# benny?



## Haladar (1. Dezember 2007)

moin leuts!
ich schaue  mir ja grundsätzlich jede buffedshow und jedenbuffedcast an und heut die folge hat mich an früher erinnert(es gab schonmal ne wunschzettel folge).
aber da ist mir ein aufgefallen: was wurde/ist eigentlich aus benny geworden? (Krischtalle)ich vermissse ihn!

mfg

Drakthul


----------



## X0RDAN (1. Dezember 2007)

Den Dan vermiss ich auch!


----------



## naked92 (1. Dezember 2007)

Haladar schrieb:


> moin leuts!
> ich schaue  mir ja grundsätzlich jede buffedshow und jedenbuffedcast an und heut die folge hat mich an früher erinnert(es gab schonmal ne wunschzettel folge).
> aber da ist mir ein aufgefallen: was wurde/ist eigentlich aus benny geworden? (Krischtalle)ich vermissse ihn!
> 
> ...




Jo, jetzt wo du es sagst 


			Dieser Inhalt steht nur eingeloggten Mitgliedern zur Verfügung.
        

 wurde der auch an der Autobahn ausgesetzt ?^^

mfg


----------



## Thyphon (1. Dezember 2007)

das mit der autobahn halt ich für autentisch^^
schämt euch.. xDD


----------



## Haladar (2. Dezember 2007)

buffed.de? sacht mal was dazu -.-


----------



## ZAM (2. Dezember 2007)

Haladar schrieb:


> buffed.de? sacht mal was dazu -.-



Benni ist doch erst in buffedShow 61 aufgetreten - Warhammer-Stuff, Dan in ein paar bzw. mehreren Shows davor mit Hellgate-Takes.


----------



## B3N (3. Dezember 2007)

Ich bin da und mir geht es gut, danke der Nachfrage. 

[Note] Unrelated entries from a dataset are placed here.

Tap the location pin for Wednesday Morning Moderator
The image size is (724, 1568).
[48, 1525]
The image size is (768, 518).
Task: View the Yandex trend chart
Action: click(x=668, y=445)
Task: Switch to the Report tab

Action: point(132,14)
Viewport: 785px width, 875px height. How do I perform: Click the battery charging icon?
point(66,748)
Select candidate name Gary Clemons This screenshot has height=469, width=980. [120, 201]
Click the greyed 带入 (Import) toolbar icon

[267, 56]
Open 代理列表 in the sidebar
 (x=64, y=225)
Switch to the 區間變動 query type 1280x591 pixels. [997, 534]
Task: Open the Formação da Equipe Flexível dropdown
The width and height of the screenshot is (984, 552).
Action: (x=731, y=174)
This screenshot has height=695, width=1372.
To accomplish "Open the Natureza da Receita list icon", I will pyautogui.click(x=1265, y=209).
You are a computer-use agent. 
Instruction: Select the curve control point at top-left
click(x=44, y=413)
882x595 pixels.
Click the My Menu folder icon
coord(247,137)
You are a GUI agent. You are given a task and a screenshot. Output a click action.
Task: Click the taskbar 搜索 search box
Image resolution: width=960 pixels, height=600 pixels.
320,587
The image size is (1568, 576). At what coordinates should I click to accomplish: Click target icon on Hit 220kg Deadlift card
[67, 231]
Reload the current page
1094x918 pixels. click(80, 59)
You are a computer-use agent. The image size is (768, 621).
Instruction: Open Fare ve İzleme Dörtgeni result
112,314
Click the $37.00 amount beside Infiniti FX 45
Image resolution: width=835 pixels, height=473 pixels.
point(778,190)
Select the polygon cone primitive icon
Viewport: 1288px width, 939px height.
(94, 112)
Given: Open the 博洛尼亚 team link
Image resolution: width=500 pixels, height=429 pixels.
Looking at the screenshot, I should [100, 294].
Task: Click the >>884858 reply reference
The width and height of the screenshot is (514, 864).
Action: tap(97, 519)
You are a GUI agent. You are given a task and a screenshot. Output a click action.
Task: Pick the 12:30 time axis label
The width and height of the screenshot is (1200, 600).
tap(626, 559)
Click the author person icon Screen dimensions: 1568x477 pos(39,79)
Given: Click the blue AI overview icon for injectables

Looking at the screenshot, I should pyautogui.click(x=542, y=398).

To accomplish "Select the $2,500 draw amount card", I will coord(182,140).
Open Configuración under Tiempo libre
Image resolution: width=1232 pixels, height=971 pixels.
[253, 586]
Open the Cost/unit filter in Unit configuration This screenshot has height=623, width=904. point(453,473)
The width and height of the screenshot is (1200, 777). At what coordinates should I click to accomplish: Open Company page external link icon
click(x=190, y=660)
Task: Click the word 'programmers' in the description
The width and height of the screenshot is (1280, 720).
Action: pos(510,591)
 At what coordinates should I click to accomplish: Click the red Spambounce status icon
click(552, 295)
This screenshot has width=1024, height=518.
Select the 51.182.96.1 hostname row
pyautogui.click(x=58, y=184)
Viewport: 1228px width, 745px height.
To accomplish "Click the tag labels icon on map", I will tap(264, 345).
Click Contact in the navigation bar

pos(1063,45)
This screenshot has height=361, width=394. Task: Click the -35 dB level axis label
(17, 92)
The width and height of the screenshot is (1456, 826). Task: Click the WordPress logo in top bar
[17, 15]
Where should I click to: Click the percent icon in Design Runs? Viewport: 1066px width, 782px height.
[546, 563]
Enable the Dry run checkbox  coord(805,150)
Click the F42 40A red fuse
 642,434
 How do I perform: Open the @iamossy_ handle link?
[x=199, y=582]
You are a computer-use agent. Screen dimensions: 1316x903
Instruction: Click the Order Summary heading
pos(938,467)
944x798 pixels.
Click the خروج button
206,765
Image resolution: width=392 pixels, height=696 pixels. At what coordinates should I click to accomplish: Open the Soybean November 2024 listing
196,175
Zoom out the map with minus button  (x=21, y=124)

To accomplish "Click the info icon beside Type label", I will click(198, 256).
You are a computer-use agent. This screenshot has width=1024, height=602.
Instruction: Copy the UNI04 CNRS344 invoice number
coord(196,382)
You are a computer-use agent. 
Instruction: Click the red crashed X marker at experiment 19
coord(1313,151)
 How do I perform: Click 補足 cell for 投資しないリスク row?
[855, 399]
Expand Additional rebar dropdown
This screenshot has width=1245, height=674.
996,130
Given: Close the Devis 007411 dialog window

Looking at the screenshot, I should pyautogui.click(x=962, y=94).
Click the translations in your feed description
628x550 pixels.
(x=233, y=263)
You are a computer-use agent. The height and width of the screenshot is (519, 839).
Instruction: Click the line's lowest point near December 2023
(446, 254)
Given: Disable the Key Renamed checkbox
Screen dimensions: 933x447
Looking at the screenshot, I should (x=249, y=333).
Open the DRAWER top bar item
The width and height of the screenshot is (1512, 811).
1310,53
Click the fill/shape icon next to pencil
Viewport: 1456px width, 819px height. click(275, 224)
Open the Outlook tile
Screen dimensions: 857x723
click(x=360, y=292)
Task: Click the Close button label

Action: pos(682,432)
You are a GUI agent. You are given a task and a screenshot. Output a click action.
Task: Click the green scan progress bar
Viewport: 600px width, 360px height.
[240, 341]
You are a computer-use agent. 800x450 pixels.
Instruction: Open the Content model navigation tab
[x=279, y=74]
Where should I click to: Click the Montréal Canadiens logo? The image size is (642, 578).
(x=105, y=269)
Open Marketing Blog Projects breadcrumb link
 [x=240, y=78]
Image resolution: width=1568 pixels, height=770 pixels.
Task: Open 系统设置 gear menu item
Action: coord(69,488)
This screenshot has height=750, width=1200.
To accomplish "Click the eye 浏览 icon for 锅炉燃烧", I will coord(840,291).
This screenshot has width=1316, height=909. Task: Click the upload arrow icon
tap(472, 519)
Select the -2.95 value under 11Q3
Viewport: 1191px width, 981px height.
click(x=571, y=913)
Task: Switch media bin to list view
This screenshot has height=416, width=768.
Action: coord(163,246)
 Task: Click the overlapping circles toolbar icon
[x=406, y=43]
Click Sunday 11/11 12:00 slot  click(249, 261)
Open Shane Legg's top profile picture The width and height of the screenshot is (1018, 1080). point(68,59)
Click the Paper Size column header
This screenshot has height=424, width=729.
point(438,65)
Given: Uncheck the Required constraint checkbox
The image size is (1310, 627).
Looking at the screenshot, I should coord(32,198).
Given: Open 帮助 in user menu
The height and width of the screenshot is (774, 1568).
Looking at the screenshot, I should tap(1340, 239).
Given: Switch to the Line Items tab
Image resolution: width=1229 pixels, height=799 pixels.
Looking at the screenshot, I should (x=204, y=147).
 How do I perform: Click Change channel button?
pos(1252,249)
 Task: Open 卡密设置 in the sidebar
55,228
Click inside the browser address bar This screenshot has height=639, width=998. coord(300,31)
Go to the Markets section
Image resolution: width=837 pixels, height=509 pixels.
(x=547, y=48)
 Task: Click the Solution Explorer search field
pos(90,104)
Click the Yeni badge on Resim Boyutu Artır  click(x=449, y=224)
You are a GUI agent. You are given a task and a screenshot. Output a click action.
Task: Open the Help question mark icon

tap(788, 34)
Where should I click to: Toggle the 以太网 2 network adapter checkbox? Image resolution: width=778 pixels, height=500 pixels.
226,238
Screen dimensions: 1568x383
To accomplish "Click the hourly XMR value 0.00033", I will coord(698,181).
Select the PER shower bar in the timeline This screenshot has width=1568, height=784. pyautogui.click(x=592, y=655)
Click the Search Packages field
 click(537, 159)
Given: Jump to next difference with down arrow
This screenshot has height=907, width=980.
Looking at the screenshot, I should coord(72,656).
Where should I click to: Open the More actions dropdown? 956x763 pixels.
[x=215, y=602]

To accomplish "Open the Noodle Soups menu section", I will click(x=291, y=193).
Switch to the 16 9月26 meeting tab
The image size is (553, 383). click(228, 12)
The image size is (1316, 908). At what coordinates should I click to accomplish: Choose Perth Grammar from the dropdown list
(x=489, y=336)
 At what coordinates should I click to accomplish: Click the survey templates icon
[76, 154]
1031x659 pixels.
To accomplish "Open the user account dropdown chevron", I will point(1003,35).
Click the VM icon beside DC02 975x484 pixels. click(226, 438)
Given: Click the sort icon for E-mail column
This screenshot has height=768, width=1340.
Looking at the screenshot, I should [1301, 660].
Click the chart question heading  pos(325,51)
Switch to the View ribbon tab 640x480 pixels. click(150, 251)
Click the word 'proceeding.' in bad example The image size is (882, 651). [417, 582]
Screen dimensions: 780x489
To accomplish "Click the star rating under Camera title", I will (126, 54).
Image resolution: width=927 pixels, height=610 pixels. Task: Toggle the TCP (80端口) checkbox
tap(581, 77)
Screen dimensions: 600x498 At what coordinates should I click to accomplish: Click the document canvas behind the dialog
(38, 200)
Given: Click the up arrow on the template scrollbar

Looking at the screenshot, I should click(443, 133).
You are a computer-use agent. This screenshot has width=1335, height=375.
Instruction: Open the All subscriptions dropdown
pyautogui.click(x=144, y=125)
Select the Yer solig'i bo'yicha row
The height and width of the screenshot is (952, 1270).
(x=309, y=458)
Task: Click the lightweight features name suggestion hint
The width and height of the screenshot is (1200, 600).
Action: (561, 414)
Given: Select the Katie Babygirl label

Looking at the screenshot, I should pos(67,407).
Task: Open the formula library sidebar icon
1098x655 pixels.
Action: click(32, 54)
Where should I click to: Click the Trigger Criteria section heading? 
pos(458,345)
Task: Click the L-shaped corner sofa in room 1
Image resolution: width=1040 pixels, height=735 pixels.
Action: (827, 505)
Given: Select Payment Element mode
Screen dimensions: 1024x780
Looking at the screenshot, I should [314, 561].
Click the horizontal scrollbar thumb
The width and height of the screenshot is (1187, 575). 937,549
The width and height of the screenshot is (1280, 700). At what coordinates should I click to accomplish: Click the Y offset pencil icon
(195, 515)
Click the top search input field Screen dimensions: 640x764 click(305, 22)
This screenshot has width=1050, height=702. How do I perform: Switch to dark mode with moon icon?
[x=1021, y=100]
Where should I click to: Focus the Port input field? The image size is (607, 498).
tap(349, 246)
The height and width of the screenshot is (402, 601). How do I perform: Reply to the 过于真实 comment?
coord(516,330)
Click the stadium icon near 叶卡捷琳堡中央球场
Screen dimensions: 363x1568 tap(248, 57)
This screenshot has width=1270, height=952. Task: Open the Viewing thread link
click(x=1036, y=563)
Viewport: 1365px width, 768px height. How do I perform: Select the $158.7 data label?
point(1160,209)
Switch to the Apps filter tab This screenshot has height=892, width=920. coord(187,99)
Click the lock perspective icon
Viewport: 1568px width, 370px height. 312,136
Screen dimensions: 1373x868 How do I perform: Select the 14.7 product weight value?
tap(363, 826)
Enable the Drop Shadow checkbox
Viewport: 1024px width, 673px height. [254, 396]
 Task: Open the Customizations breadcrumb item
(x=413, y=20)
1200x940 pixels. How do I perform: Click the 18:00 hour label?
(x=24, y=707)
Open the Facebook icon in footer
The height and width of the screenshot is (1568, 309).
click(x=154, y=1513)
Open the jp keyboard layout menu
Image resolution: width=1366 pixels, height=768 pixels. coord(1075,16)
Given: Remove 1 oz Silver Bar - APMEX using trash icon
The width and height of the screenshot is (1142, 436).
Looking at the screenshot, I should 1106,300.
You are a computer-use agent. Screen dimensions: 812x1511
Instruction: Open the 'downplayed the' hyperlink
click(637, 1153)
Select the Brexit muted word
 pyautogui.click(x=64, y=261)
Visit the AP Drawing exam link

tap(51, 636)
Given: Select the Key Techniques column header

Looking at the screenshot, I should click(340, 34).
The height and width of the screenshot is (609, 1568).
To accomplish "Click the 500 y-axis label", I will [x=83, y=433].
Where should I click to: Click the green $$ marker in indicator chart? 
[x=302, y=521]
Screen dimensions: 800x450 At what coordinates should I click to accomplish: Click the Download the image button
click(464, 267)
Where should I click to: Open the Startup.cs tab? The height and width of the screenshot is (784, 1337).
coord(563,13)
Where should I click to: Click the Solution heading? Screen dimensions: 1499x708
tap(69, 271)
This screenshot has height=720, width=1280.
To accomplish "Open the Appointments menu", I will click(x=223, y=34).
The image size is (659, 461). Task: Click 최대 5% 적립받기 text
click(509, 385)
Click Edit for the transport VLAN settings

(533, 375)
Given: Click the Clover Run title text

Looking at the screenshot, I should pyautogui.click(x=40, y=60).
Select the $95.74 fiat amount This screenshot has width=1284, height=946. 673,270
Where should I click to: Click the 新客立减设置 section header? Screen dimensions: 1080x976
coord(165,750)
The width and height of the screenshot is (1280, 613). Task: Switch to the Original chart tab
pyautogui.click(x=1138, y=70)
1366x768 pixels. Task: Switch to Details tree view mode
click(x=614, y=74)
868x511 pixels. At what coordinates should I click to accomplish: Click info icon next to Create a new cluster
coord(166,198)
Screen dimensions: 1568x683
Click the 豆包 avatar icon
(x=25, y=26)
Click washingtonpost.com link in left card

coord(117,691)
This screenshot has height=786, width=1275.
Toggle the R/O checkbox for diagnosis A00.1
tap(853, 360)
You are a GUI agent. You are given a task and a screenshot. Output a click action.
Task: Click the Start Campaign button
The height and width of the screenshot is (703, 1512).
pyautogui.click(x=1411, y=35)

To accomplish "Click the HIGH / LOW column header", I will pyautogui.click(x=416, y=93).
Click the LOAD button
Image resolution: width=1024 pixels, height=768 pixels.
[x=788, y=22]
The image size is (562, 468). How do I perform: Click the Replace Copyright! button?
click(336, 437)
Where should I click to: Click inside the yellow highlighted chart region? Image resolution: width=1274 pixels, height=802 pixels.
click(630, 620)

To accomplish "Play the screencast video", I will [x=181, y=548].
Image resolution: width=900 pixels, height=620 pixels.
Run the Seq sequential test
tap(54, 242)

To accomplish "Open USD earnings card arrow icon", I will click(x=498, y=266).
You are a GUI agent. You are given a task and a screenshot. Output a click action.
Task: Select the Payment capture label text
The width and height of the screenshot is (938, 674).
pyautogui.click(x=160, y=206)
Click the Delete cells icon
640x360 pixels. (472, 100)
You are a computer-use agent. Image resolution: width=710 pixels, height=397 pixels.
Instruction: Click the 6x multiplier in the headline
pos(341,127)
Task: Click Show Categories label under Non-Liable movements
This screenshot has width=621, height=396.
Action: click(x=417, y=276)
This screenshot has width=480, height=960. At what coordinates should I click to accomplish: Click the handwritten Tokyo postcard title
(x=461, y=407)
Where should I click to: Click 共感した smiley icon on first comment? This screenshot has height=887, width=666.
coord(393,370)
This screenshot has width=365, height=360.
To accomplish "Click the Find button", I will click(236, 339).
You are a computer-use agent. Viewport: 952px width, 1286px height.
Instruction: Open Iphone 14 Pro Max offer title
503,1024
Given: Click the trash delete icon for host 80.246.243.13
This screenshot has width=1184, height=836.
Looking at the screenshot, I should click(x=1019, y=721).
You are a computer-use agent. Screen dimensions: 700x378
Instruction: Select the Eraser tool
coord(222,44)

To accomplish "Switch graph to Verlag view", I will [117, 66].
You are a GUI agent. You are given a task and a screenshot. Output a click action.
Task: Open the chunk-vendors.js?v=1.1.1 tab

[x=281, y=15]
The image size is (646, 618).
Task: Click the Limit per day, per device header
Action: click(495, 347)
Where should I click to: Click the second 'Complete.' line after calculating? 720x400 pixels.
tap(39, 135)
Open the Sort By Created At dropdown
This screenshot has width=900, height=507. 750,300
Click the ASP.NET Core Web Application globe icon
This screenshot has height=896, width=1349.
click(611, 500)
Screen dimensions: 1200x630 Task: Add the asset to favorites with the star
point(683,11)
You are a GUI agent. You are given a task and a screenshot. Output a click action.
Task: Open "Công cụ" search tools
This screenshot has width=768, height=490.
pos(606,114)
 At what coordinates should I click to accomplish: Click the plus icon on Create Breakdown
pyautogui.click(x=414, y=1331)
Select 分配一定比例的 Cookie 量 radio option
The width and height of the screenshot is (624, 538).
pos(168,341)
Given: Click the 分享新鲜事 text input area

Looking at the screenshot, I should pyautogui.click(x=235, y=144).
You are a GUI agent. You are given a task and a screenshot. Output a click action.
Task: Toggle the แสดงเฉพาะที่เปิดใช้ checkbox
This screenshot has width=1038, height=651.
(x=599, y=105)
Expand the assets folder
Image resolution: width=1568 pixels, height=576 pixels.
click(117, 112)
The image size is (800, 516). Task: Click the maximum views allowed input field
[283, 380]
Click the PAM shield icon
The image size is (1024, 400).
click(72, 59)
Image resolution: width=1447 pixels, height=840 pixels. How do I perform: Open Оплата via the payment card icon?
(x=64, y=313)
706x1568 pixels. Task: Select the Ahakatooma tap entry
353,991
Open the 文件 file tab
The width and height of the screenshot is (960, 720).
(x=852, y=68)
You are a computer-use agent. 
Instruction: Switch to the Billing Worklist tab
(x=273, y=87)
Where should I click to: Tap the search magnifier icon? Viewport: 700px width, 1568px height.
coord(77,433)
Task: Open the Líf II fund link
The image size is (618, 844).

			Dieser Inhalt steht nur eingeloggten Mitgliedern zur Verfügung.
        



Ich weiß, im Moment ist es etwas mau mit meiner Person bezüglich der buffedshow und des Casts, aber ich gelobe Besserung. Bin im Moment mehr mit der Programmierung der Webseite beschäftigt.

Schöne Grüße,
Benni


----------